Das Ende der Verwandtenselektion
Kurz gesagt: Nowak, Tarnita & Wilson (2010) erklären, dass Verwandtenselektion und damit das Modell der inklusiven Fitness nicht mehr haltbar sind um Eusozialität zu erklären. Stattdessen schlagen sie ein neues Modell vor.
Eusozialität ist ein ganz spezifischer Begriff, der sich auf relativ wenige Tiergruppen anwenden lässt, denn es müssen folgende Voraussetzungen gegeben sein: 1) Zusammenleben mehrerer Generationen, 2) kooperative Brutpflege, und 3) Arbeitsteilung der Individuen. Das trifft in erster Linie auf die sozialen Insekten der Hymenopteren (Hautflüglern) wie Bienen und Ameisen zu, findet sich aber auch bei Termiten, Garnelen und Nacktmullen. Entscheidend war bei diesen extremen Fällen von Eusozialität, dass ein Großteil der Nachkommen ihre eigene Reproduktionsfähigkeit komplett zugunsten der Eltern aufgibt. “Nur die Bienenkönigin legt Eier.”
Das Konzept der Verwandtenselektion wurde dabei entwickelt, weil es erklären konnte, warum ein Individuum sich eher um Koloniemitglieder anstatt um sich selbst kümmert.

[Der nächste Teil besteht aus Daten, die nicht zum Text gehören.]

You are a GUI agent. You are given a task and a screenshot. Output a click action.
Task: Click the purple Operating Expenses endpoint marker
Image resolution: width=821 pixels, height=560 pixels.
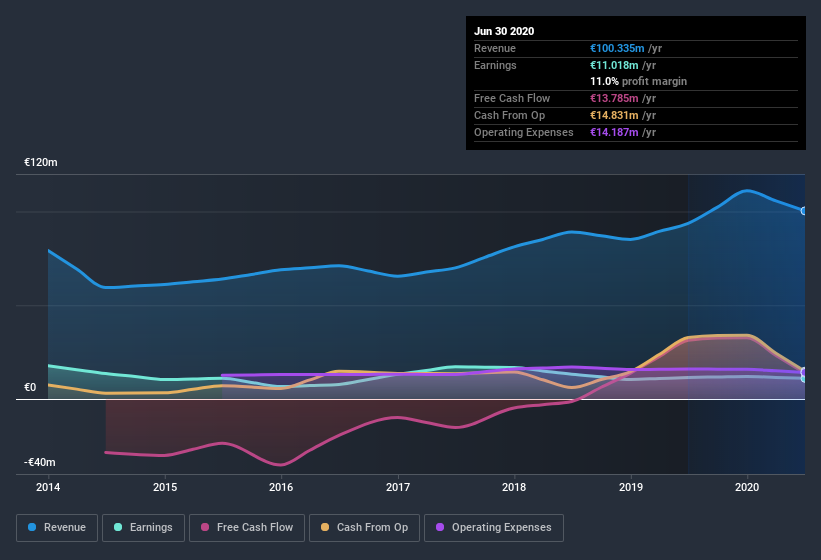pyautogui.click(x=803, y=372)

Bei den Hymenopteren sind nämlich die Schwestern näher miteinander verwandt als mit ihren Eltern (und dementsprechend auch mit ihren Nachkommen, siehe Haplodiploidie). Aus Sicht des egoistischen Gens ist es daher vorteilhafter, sich um den Erhalt der Gene seiner Familie zu kümmern, als durch eigene Paarung die Vermischung von Genen zu riskieren. Die Fitness, die dem Individuum so durch seine Geschwister beschert wird, wurde bislang inklusive Fitness genannt.

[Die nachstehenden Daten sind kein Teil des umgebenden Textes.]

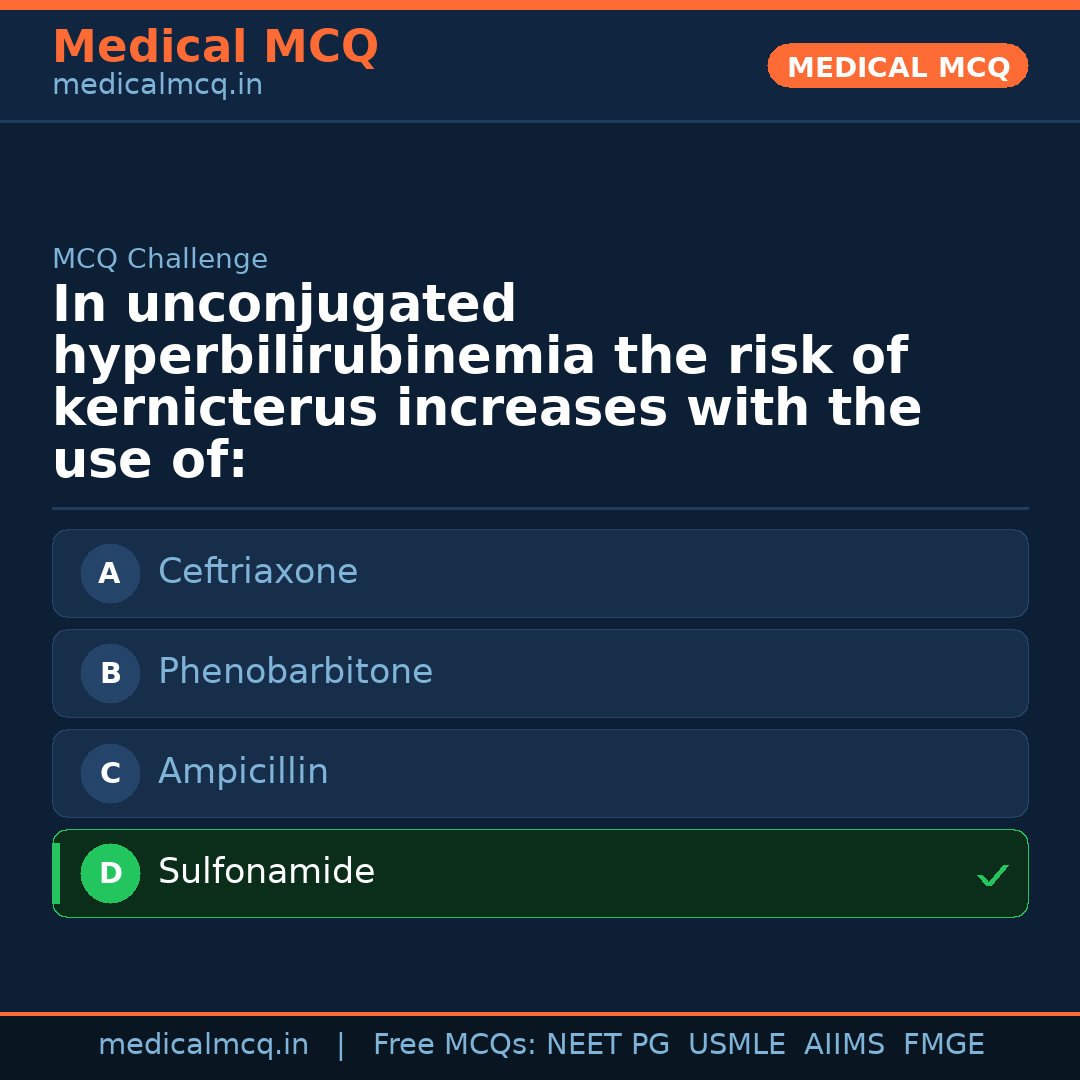1080x1080 pixels.
Task: Open the medicalmcq.in link in the header
Action: click(157, 86)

Nun soll das alles nicht mehr gelten. Inklusive Fitness ist ein Konzept, das mathematisch viel zu komplex sei als dass es realistisch auf eusoziale Tiere anwendbar ist. Das Problem ist dabei schon sehr alt. E. O. Wilson hat mehrfach seine Bedenken bezüglich der Theorie geäußert. Hohe Verwandschaft kann kein Grund für Sozialität sein, da es viel zu selten in der Natur auftaucht. Tiere die durch Haplodiploidie oder sogar durch Klonen Nachkommen schaffen, sollten dem Gedanken nach größeres Potential für Sozialität haben. Aber viele haplodiploide parasitäre Wespen sind Einzelgänger, und abgesehen von Blattläusen konnten bisher keine sozialen Klone entdeckt werden. Es kommt noch schlimmer: Termiten sind eusozial und nicht näher mit ihren Geschwistern verwandt als mit ihren Eltern; und manche Ameisen unterstützen sogar genetische Vielfalt als Schutz vor Krankheiten. Nein, die nahe Verwandtschaft ließ sich nie als Grund für Eusozialität nutzen, und dennoch hatte die Verwandtenselektion Jahrzehnte Bestand.

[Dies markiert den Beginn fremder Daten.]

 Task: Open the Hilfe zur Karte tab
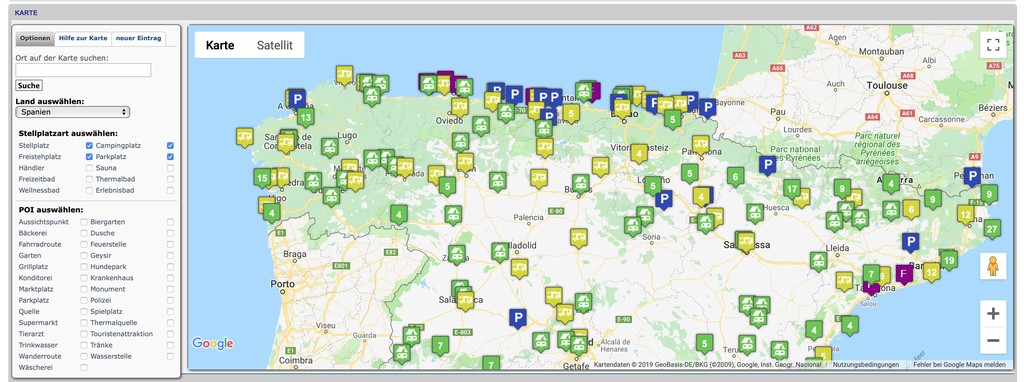(83, 38)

Altruismus durch natürliche Selektion
Ist Verwandtenselektion eigentlich eine Theorie? „Nein,” argumentieren Nowak et al. „Sie beschreibt weder evolutionäre Dynamik noch die Verteilung von Genfrequenzen.” Sie kritisieren, dass sie aber bislang als solche benutzt wurde. Bisherige Studien haben einfach eine Korrelation zwischen genetischer Verwandtschaft und Sozialverhalten gefunden, aber das reicht nach den neuen Ergebnissen nicht aus. Inklusive Fitness muss das Netzwerk der verwandten Individuen berücksichtigen, welches um Vieles komplizierter ist als das des Einzelnen. Es müssen alle kompetitiven Interaktionen berücksichtigt werden.